Picking your wedding colors sounds like one of the fun parts. And it is, right up until you’ve been deep in a Pinterest spiral for three weeks, have seventeen tabs open, and somehow feel less sure about sage green than you did when you started. At some point you land on a palette that feels right, commit to it, and move on.
The problem is that most brides make color decisions early in the planning process, before they’ve fully thought through how those colors will translate to the actual venue, the lighting, the photos, the bridesmaids, and the flowers. Then, months later, something doesn’t quite work the way they pictured it, and they can’t always figure out why. Often, it comes down to one of the same mistakes made over and over. Here are the ones worth knowing about before you commit.
1. Choosing Colors Before You’ve Booked the Venue
Most brides book their venue first and choose colors second. Except when they don’t, and it costs them real money and stress. Your venue is not a blank canvas. It has wall colors, carpet, drapery, furniture, and built-in details that will either work with your palette or fight it. A ballroom with burgundy carpet is going to look very different with your dusty rose scheme than you imagined. A barn with warm wood tones will shift everything slightly amber, no matter how “cool-toned” your colors appear on screen.
Wedding planner Amanda Hudes puts it directly: if you don’t have a venue locked before you settle on colors, you may end up with a palette that clashes with the very space you’re trying to fill. The fix is simple: visit your venue in person, at the same time of day your wedding will take place, and make note of what’s already there. Build your colors around the venue rather than trying to fight it. If you’ve fallen in love with a historic ballroom with pastel yellow walls, your plan for vivid orange centerpieces needs a rethink.
Smart move: Bring paint swatches or fabric samples from your shortlisted palette on your venue tour. Hold them against the walls, the linens, the floor. What looks beautiful on your phone screen may look completely different under that venue’s specific lighting.
2. Picking a Trending Color You Don’t Actually Love
Sage green had a long run. Before that, dusty blue. Before that, burgundy and blush. Every few years a color becomes the default wedding palette and shows up in every bridal blog, every styled shoot, every Pinterest board. It looks beautiful in those photos, which is exactly the problem. You’re seeing it at its best, styled and lit by professionals, with flowers and decor specifically chosen to make it sing.

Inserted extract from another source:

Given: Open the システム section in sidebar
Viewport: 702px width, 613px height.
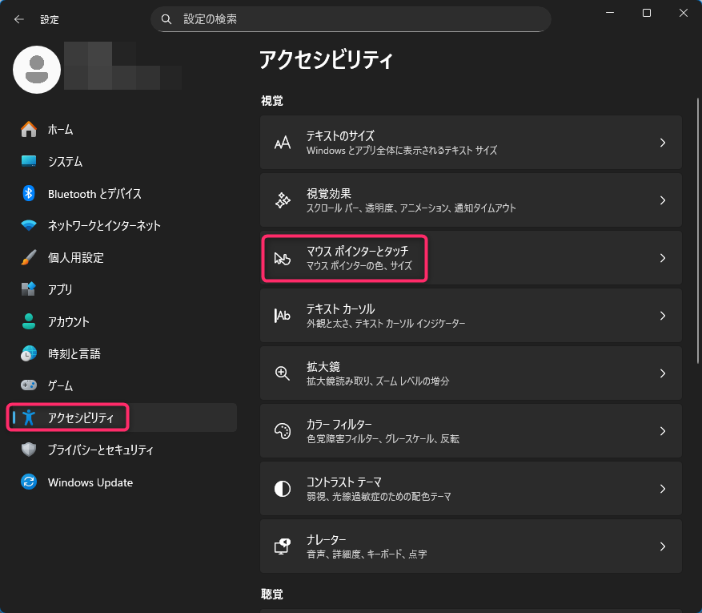Looking at the screenshot, I should (65, 161).
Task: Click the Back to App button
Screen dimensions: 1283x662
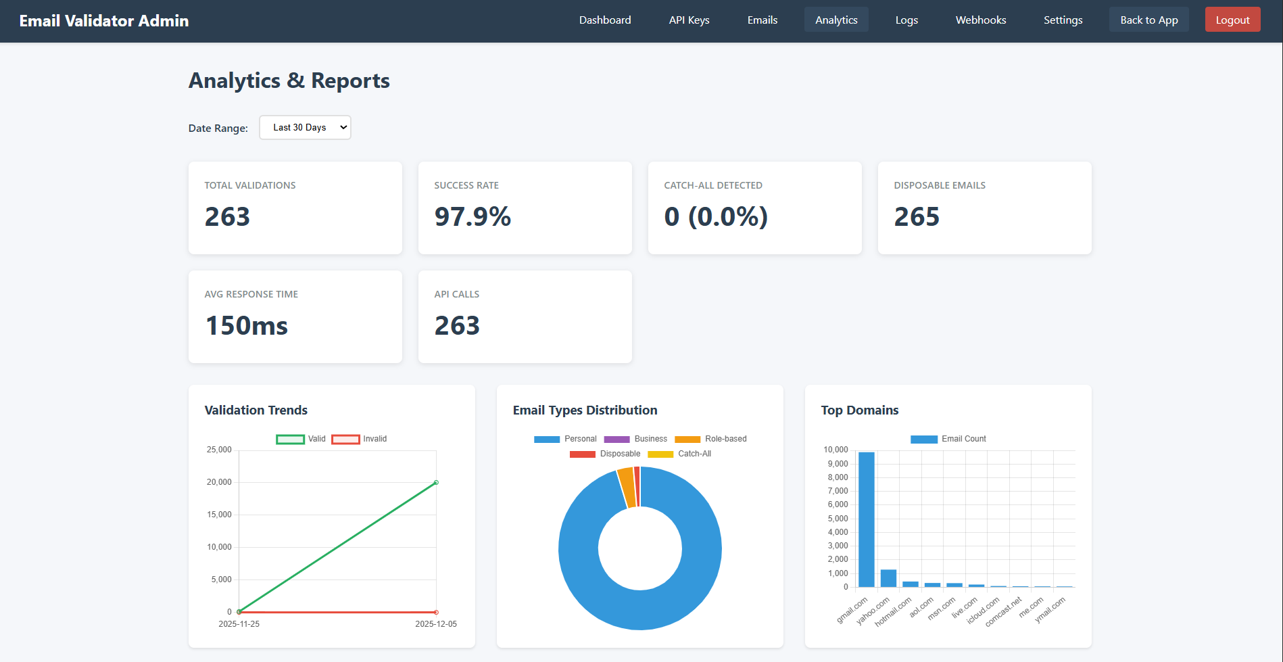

Choosing a trending color for your wedding because it looks good on Instagram is a reliable way to end up with photos you’ll cringe at in ten years. According to The Knot’s 2025 Real Weddings Study, 33% of couples incorporated light green into their weddings that year. That’s a lot of very similar-looking celebrations.
More practically: the colors that photograph beautifully in other people’s weddings look right in their specific venue, with their specific lighting, with their specific flowers. Yours is a different equation entirely.
The question worth asking is: where does this color show up in your actual life? In your home, your wardrobe, the places that feel like you? Those are your wedding colors. The ones you’ll still love when you flip through the album in fifteen years.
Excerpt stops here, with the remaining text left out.